Kirin caught up in Myanmar human rights crisis
Japanese brewer Kirin is part of a “secret conglomerate” of large businesses funding the Myanmar military, according to an investigation.
Leaked documents that were seen by Amnesty International show that Myanmar’s military, which has been accused of years of human rights abuses, has received as much as £12 billion from Myanmar Economic Holdings Limited (MEHL), a group of large corporations operating in the beer, tobacco, mining, clothes manufacturing and financial sectors.
The investigation found that Myanmar military units own roughly a third of MEHL’S shares. The group also has financial ties with the Western Command, a force that oversees Rakhine State where atrocities have reportedly been committed against the muslim Rohingya population and other ethnic minorities.
Peter Frankental, Amnesty UK’s Business and Human Rights Programme Director, said unsuspecting consumers of craft beers “will be horrified to realise that they may be in any way contributing funds to Myanmar’s military.”
The report’s publication comes days after two Myanmar military deserters said they were ordered to take part in the indiscriminate mass killing and rape of Rohingya Muslims in 2017 in a video recorded by a human rights group.
MEHL was founded by Myanmar’s military regime in 1990 and is still directed and owned by serving and retired personnel.
Myanmar’s Directorate of Investment and Company Administration (DICA), published in January 2020, states that MEHL is owned by 381,636 individual shareholders, who are all serving or retired military personnel, and 1,803 “institutional” shareholders, consisting of “regional commands, divisions, battalions, troops, war veteran associations”.

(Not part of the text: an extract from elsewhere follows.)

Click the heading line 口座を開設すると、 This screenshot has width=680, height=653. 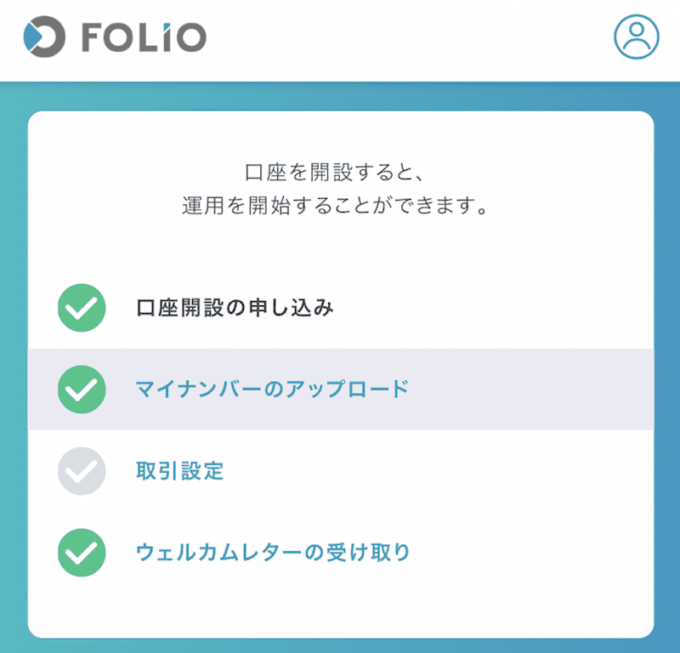(x=333, y=173)
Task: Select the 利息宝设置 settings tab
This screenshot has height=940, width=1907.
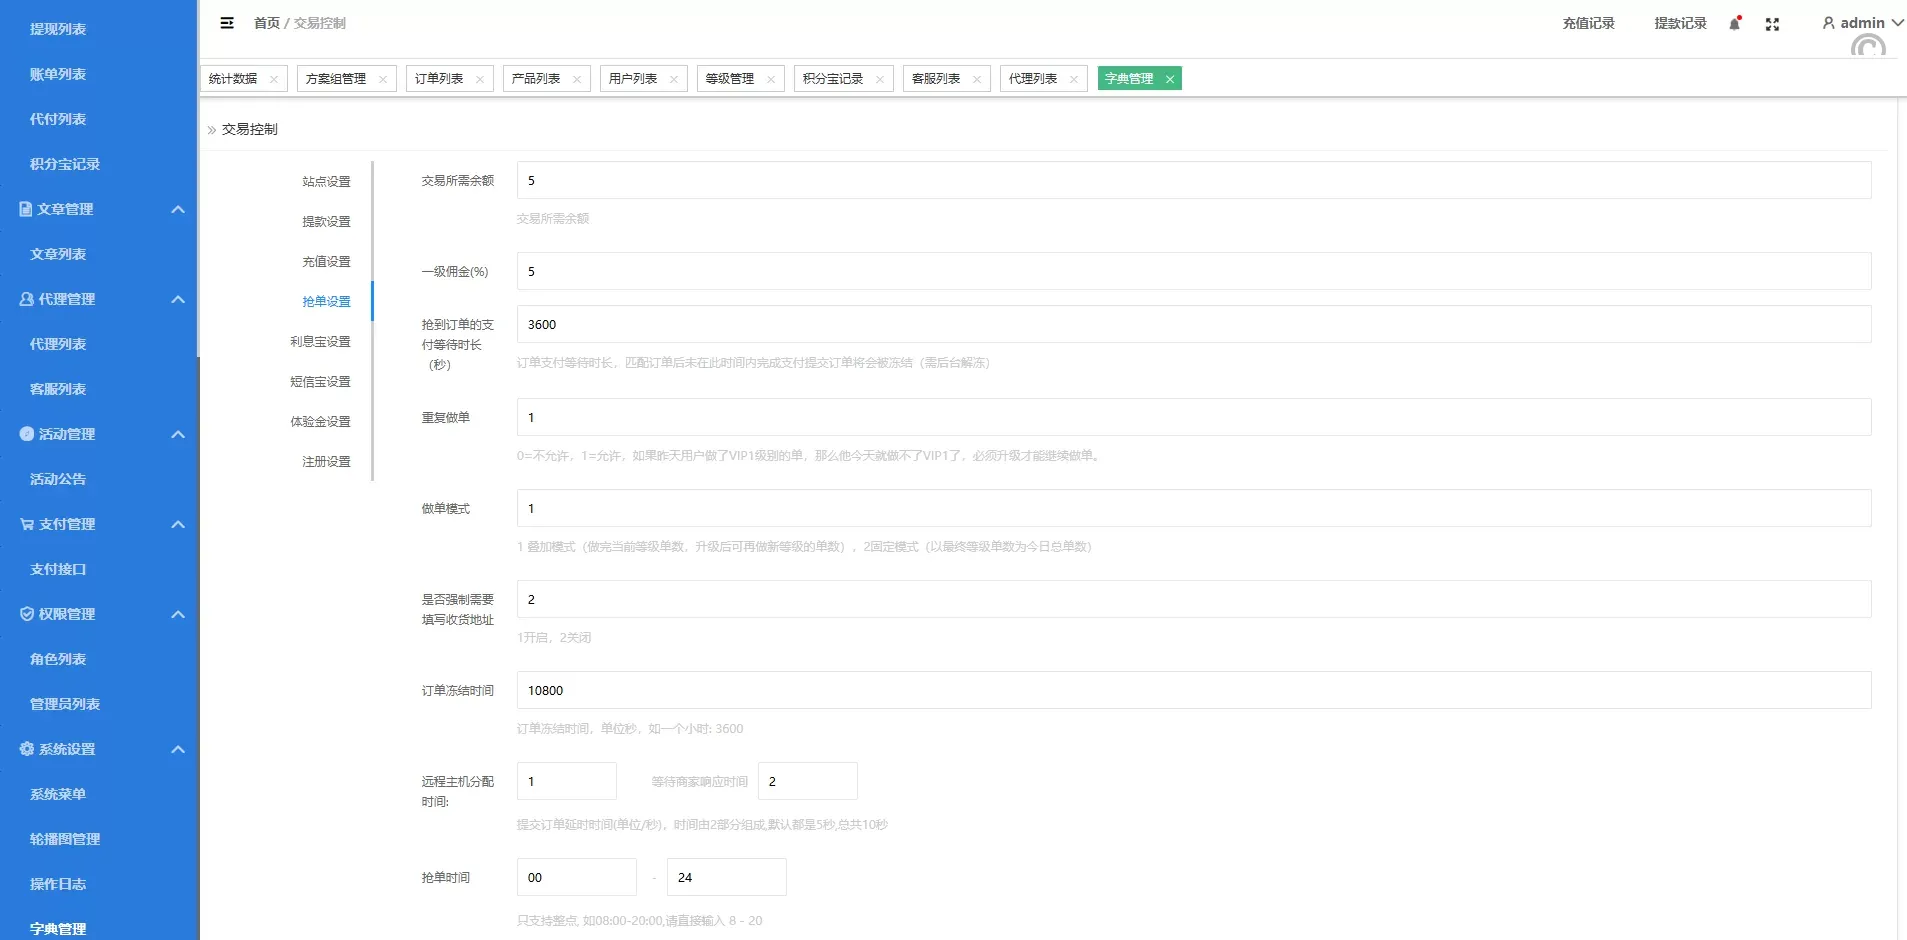Action: (x=320, y=342)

Around 107 billion Myanmar kyat (£13.5 billion) has been paid out to shareholders since MEHL was founded in 1990, according to Amnesty, with roughly £12 billion going to military units.Mark Dummett, head of business, security and human rights at Amnesty International, said the “size and regularity” of the payments suggested they cover operational costs.

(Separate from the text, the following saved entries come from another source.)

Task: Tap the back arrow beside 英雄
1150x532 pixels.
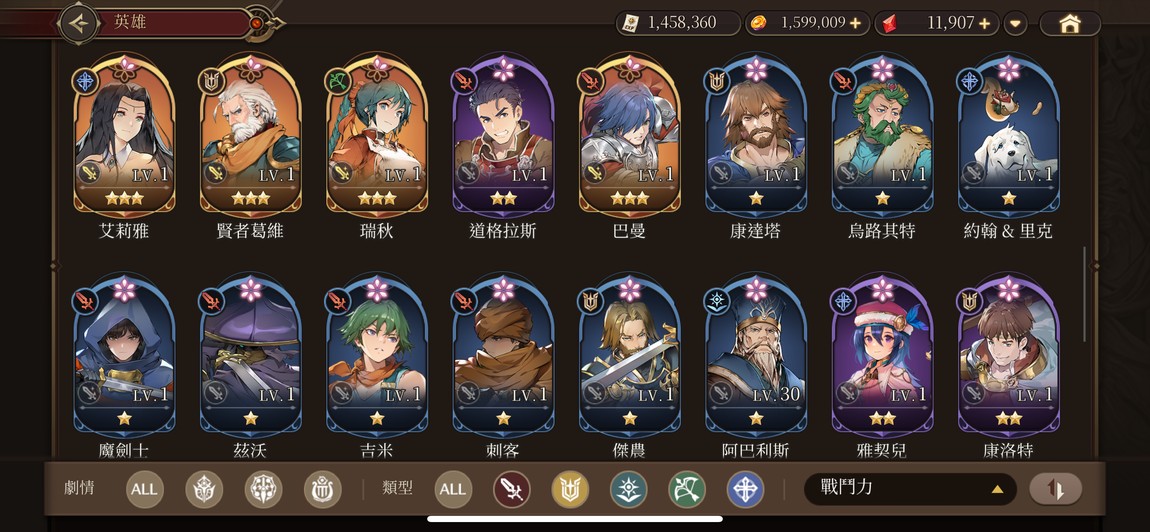Action: 78,22
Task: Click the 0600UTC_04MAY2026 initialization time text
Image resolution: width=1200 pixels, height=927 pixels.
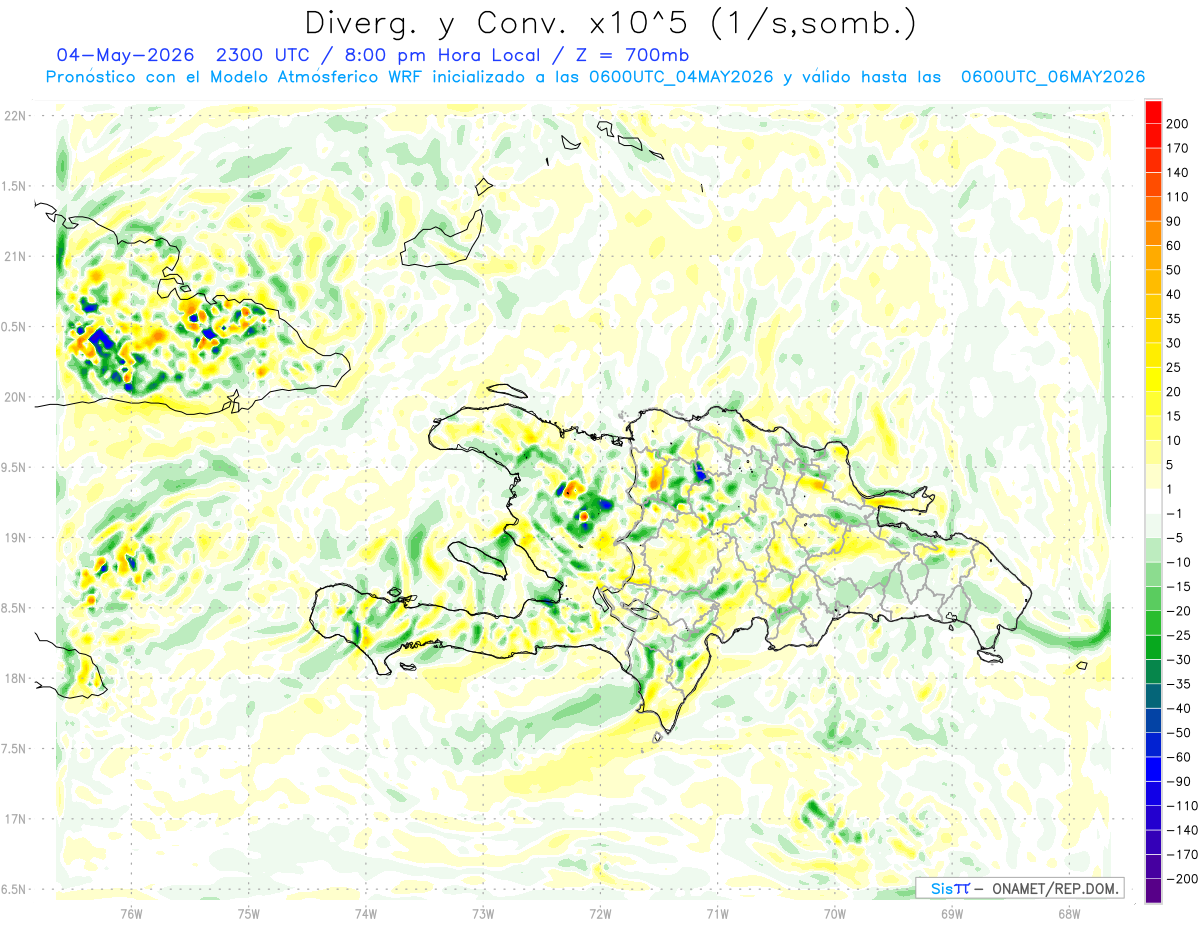Action: (683, 77)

The DICA report also names senior military commanders, including those who commanded troops involved in crimes under international law, as shareholders.
A spokesperson for Kirin, which owns UK craft brewers Fourpure and Magic Rock through its Australian subsidiary Lion, said it was “deeply concerned by the report”. Kirin signed a joint-venture agreement with MEHL in 2015, which gave it control of Myanmar Brewery Limited and Mandalay Brewery Limited.
In 2018, Kirin told Amnesty that Myanmar Brewery made three donations totalling USD$30,000 to the authorities between 1 September and 3 October 2017.
The brewer insisted that the deal was made under the premise that no proceeds made by the JV would fund military activity. It also highlighted an internal investigation of its Myanmar business had already started in February this year.
Kirin said this new report would also form part of its own investigation, and is looking at “structural options” that would enable Kirin to extricate itself from an outfit that directly funds conflict.
“We have been in regular contact with MEHPCL to advance the investigation process and are making every effort to complete it as soon as possible. We are simultaneously proceeding with discussions on structural options and will take appropriate action.”